Sunday, April 20, 2008

time to change

percy is growing. der, obviously, but it's sometimes more apparent than other times. i was in the attic yesterday putting away another lot of clothes she's grown out of. i'll be getting another measure of her done next week as this weekend she will be 13 months old. we visited orion and daniel on saturday, whose little son zac was born a week ago. he was nearly identical to percy in birth weight, length and head circumference. it's hard to imagine she was once that size. zac just wanted to be held by his parents, percy on the other hand was up and down the back steps, playing in the fountain, patting the dog, chasing her ball, and generally checking out orion and daniel's really lovely home (yes, i'm jealous.) i suppose it was just evident again that there is no stopping her, nor the passage of time.

due to the increasing collection of clothes in the attic, the collection in percy's cupboard is getting a bit small. we need to stock up on warm long-sleeve t-shirts and fleecey pants. i think i'll be making a trip or two to st vinnies and target this week.

we also think it might be getting to a time to make some other changes. we think percy can handle being awake for longer stretches of time during the day, tho still needs a nap morning and afternoon, and seems to sleep 11 hours at nite. she's been waking consistently at 6am after going to bed at 7pm. i don't think this is still a day light savings change hang over. plus she can have some other things in her diet now. so this is what we're thinking of moving to:
cow's milk during the day,
only formula for her "good nite" bottle,
cow's milk from a sippy cup, not a bottle,
a bed time of 7:30pm,
instead of having a milk drink after getting up from naps change this to the cows milk drink from a sippy cup with morning and afternoon teas,
lots of water throughout the day,
moving dinner back to 6:30pm because we should all be able to eat together at that time (ie paul will be home from work by then 95% of the time)
also brushing teeth after breakfast too, not just after dinner.

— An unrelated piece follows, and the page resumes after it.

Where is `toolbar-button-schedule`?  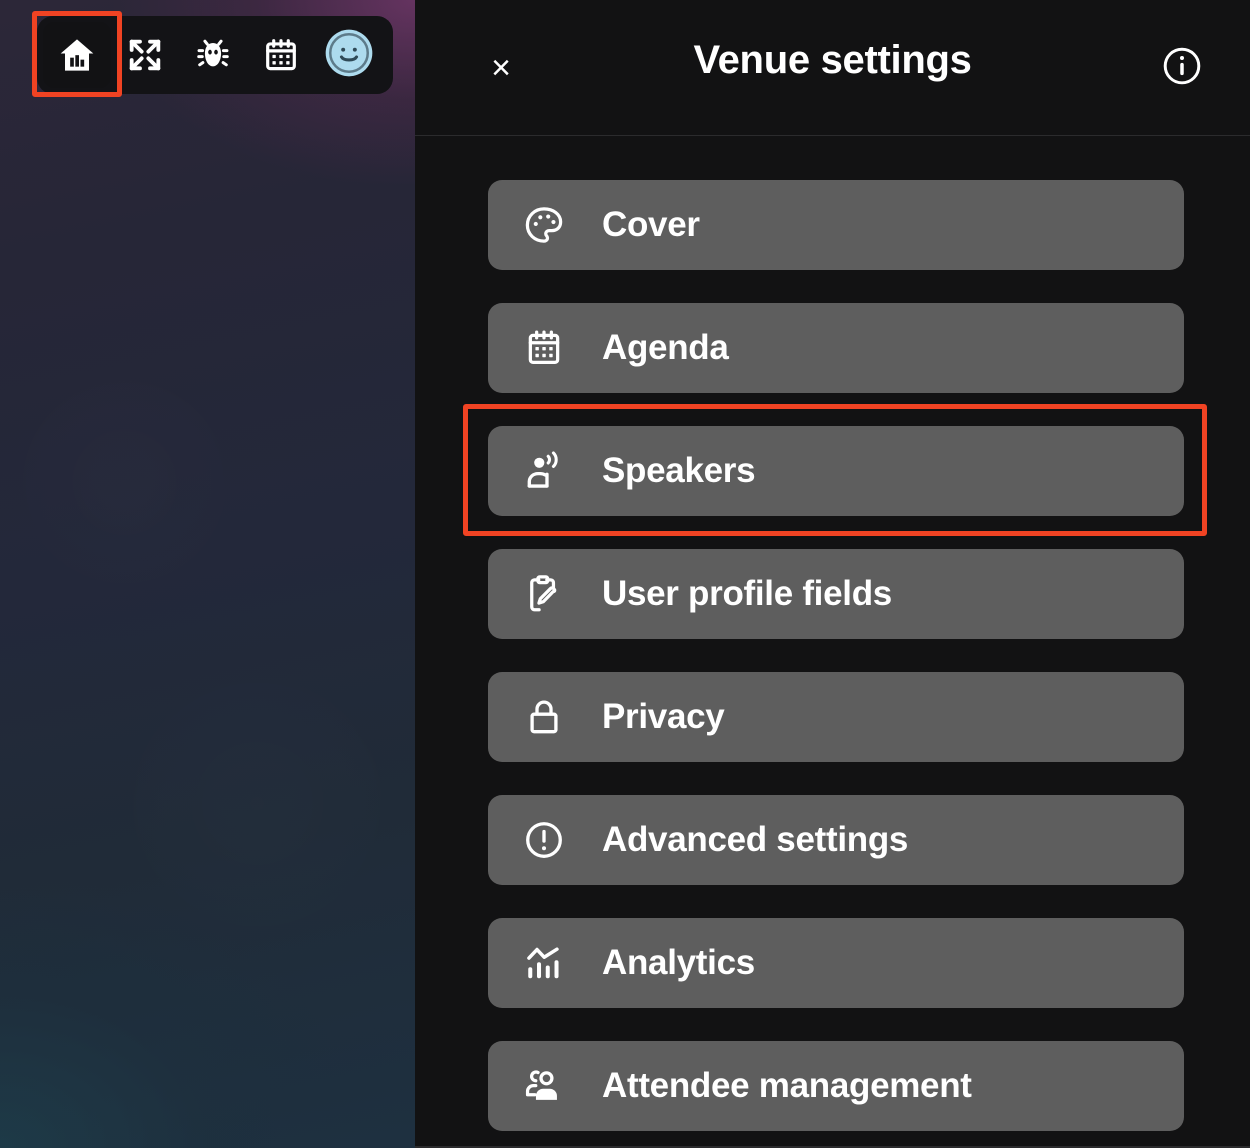 toolbar-button-schedule is located at coordinates (281, 55).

i think that's it. oh, and getting her happy with paul putting her to bed at nite. she's happy to go down to naps with him but so far has always been unsettled if it's anyone but me putting her to bed for the nite.
i know it doesn't sound like momentous changes. they are important ones tho. we'll work on getting them made and the new routine they entail over the next few weeks.

these things are important to paul and i for our health and life too. we both want to return to our preferred exercise regimes and seeing friends out before we forget these things exist at all! i used to practice yoga everyday, right up to percy's birth. paul went to the gym or out running nearly every day of the week. i think i've got the yoga mat out half a dozen times in the last year and since returning from kiev paul's been to the gym probably six times too.
what to do?! i've joined a new gym just up the road that has yoga and pilates classes at 7:30pm weekdays and mid-morning on weekends. yoga really is best done at first rising in the morning, since i can't manage that, evenings will be okay. if we sort out getting percy to day care in the mornings, hopefully paul can get to the gym or run some mornings, or go at lunch time.
all we need now is reliable baby sitting and we may make evenings out together too! what a luxury. i'm really looking forward to one day sitting in a darkened cinema holding paul's hand and kissing and giggling like teenagers again- who cares about the movie!

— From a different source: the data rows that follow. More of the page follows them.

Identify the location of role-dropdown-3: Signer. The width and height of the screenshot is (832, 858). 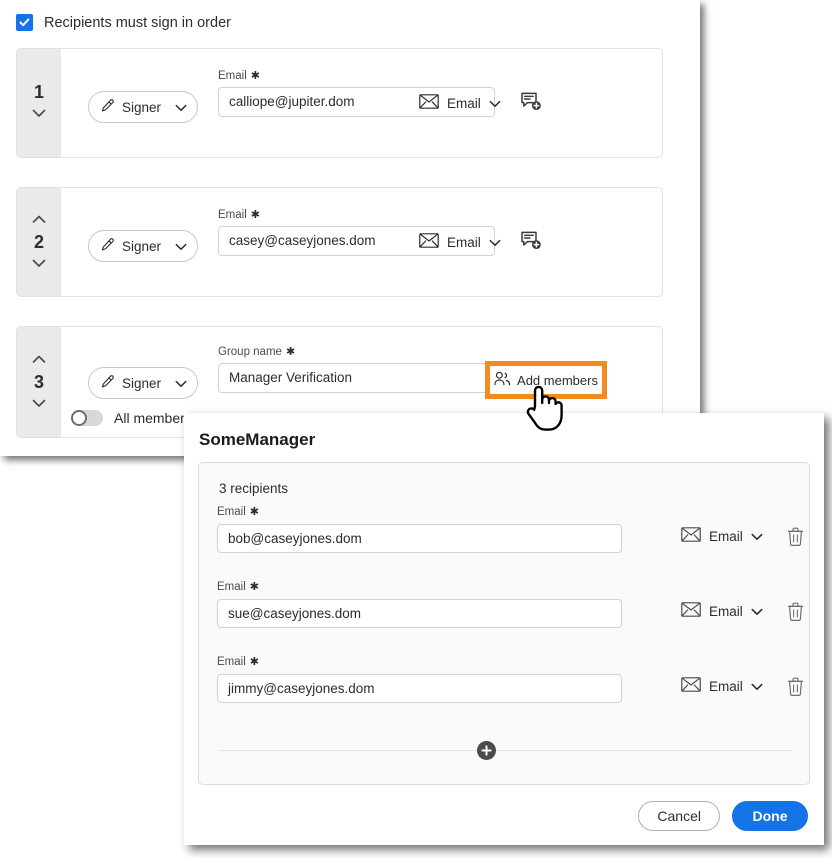
(143, 383).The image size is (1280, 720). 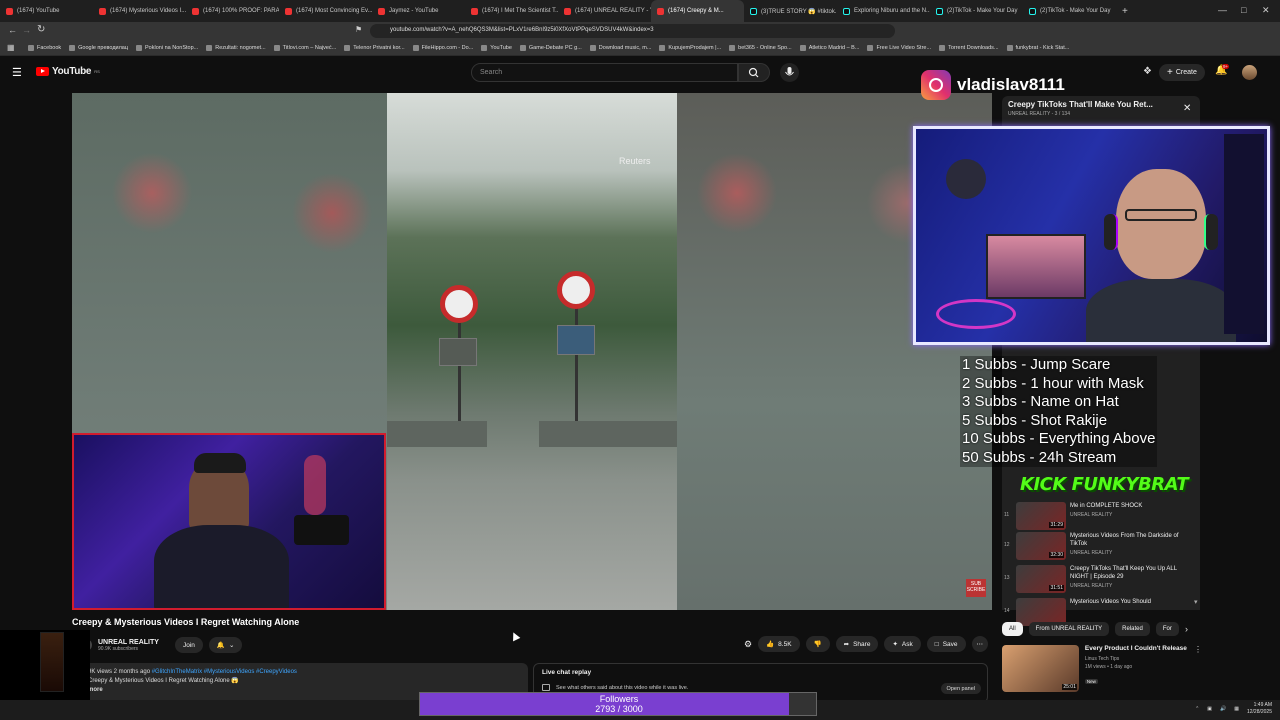 I want to click on chevron-down-icon: ▾, so click(x=1196, y=602).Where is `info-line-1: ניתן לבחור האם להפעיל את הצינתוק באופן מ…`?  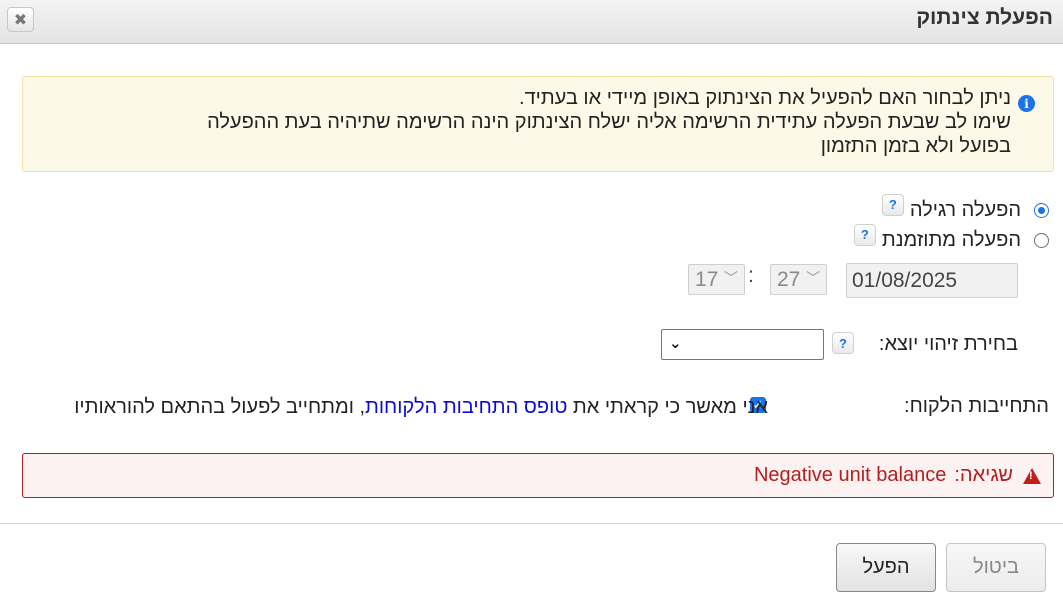 info-line-1: ניתן לבחור האם להפעיל את הצינתוק באופן מ… is located at coordinates (765, 98).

i should clarify something here... it's not that we haven't had offers of baby sitting. up until the last 6 or so weeks all i've wanted to do in the evenings is sleep. this is because percy would wake so thru the nite and we'd be zombies the following day. eleven and some months of this and i think anyone would just want to lie down to snooze constantly. even these recent weeks haven't been consistently 'percy into bed, not to hear from her until morning.' probably three nites out of seven we have to spend time settling her at 7pm, or later on, or both. i will not force that responsibility or worry on someone else. i really doubt anyone other than paul or i could comfort her to sleep anyways. without us i predict she'd just ramp up and up on the screaming and squirming. i won't let that happen. so we are working our way steadily to more rest and relishing life that may soon be, on occasion, separate from little miss. all in good time.